Recipe for making Armenian lavash at home


  1. For lavash, it is best to use premium and first grade flour mixed in equal proportions. However, you can only use one type of flour. First, the starter is prepared. For it you need to mix 3 tbsp. l. flour and 2 tbsp. l. boiling water

  2. Stir and leave in a warm place until small bubbles appear.

  3. Then add the leaven to the sifted flour and salt.

  4. Knead the dough with your hands or a mixer, adding boiling water one spoon at a time.

  5. You should get a dense, elastic, elastic dough. You need to knead for 15–20 minutes so that the gluten of the flour is well activated. Leave the dough for 30 minutes to rest.

  6. Then place it on a floured table.

  7. Divide into 7-8 parts.

  8. Roll out each part into a thin round cake with a diameter of 20 cm. If you have the appropriate skills, you can stretch the dough to the desired thickness by tossing it on your hands.

  9. Shake off any remaining flour. Roll out all the cakes and only then proceed to the next step.

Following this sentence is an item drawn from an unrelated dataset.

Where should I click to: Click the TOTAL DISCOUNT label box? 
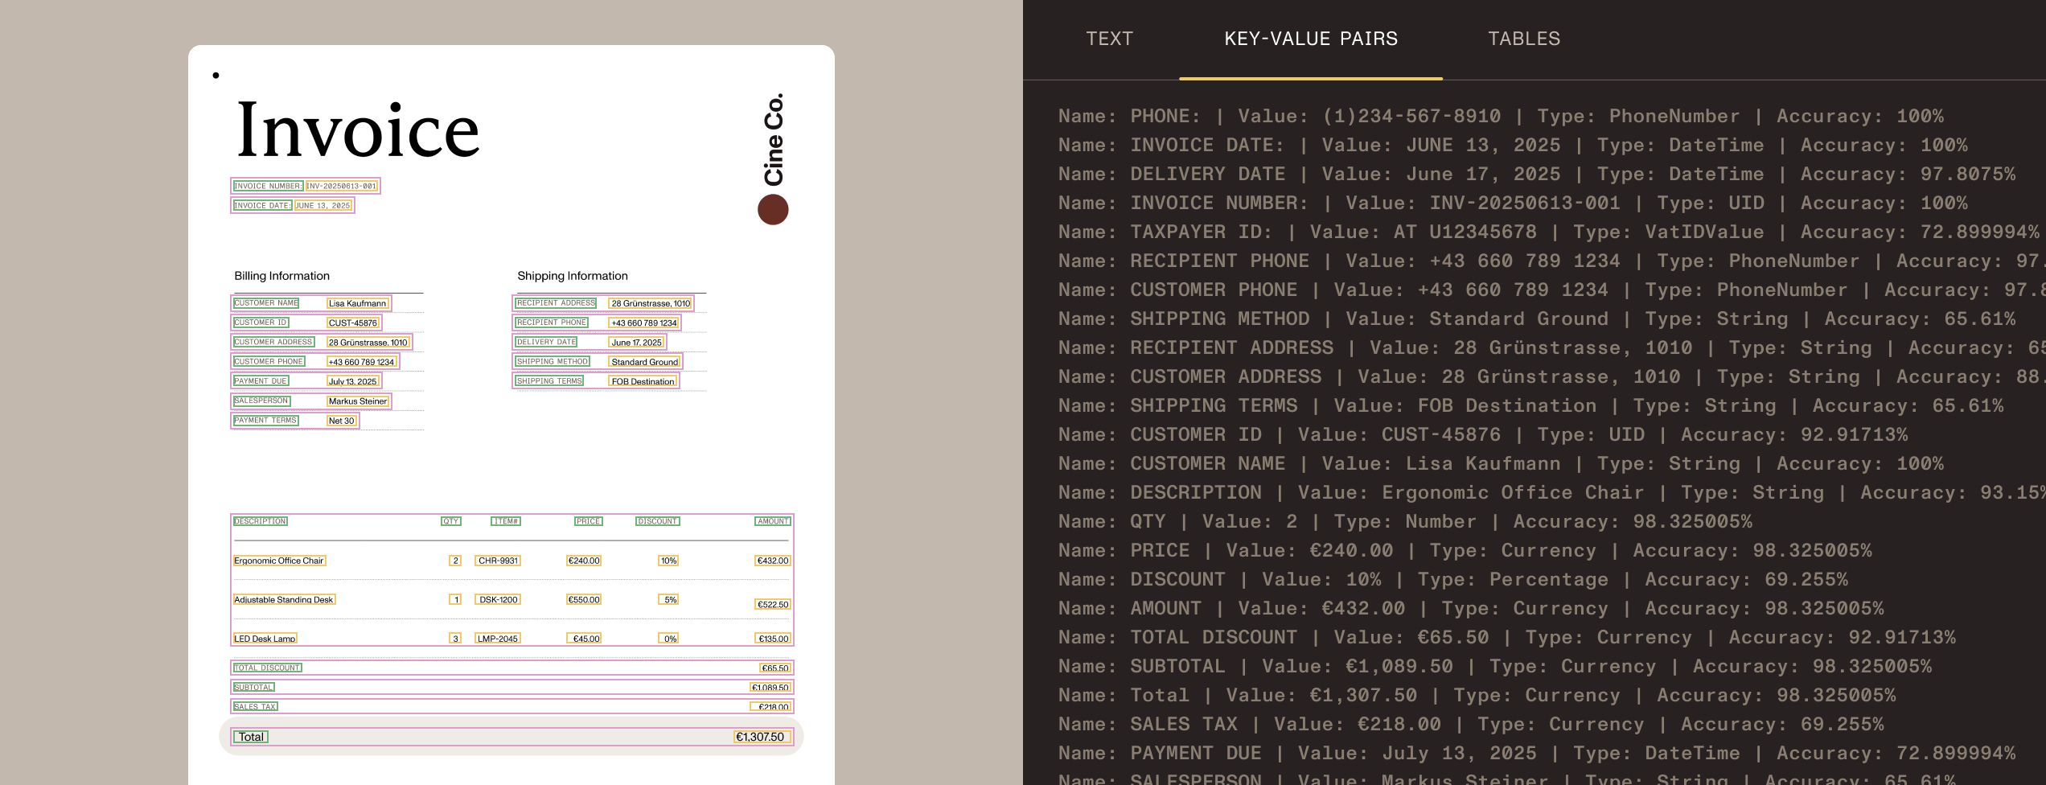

  10. Heat a dry, thick-bottomed frying pan over medium heat. Place the tortilla on it and wait 30 seconds. The pita bread will begin to bubble and puff up.

  11. Then turn the tortilla over and brown the other side.

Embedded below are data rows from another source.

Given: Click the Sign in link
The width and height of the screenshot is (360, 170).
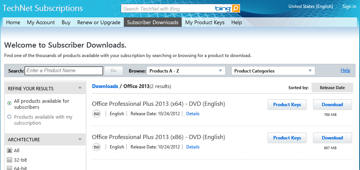Looking at the screenshot, I should (349, 6).
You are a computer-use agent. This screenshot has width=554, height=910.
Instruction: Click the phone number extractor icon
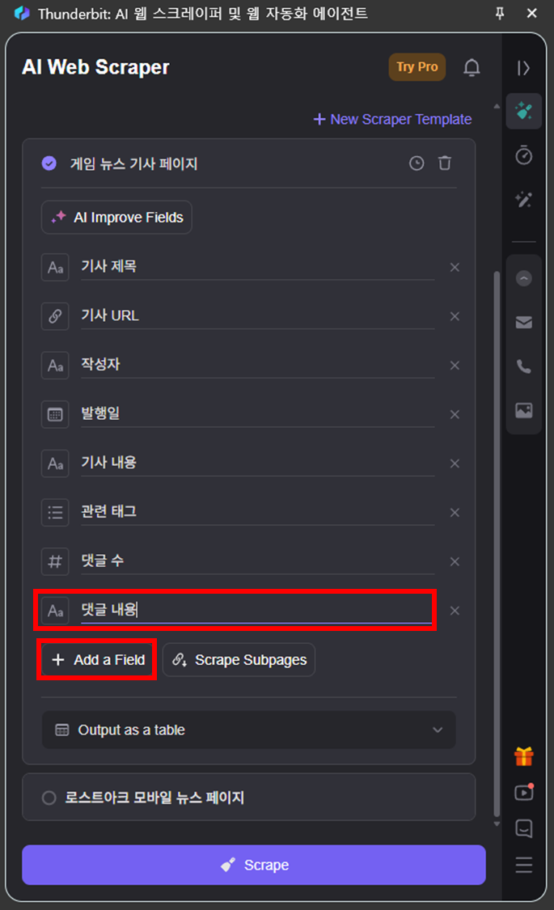pos(524,366)
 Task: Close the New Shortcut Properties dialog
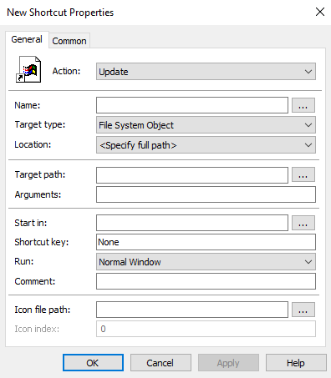point(320,12)
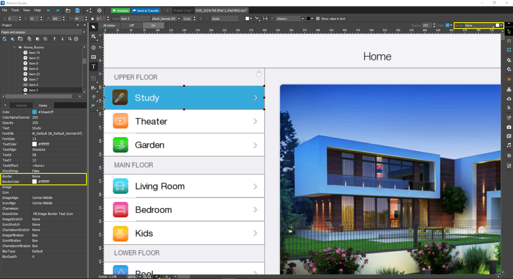
Task: Click the Save project icon
Action: (78, 10)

  12. Hot pita bread dries quickly in the air. To keep it soft, each cake should be generously sprinkled with water and covered with a damp towel.
  13. Cooled Armenian lavash can be packed in a plastic bag and stored at room temperature for 3-4 days or in the refrigerator for 3-4 weeks. To prevent the bread cakes from becoming moldy in the package, you need to make several holes for ventilation.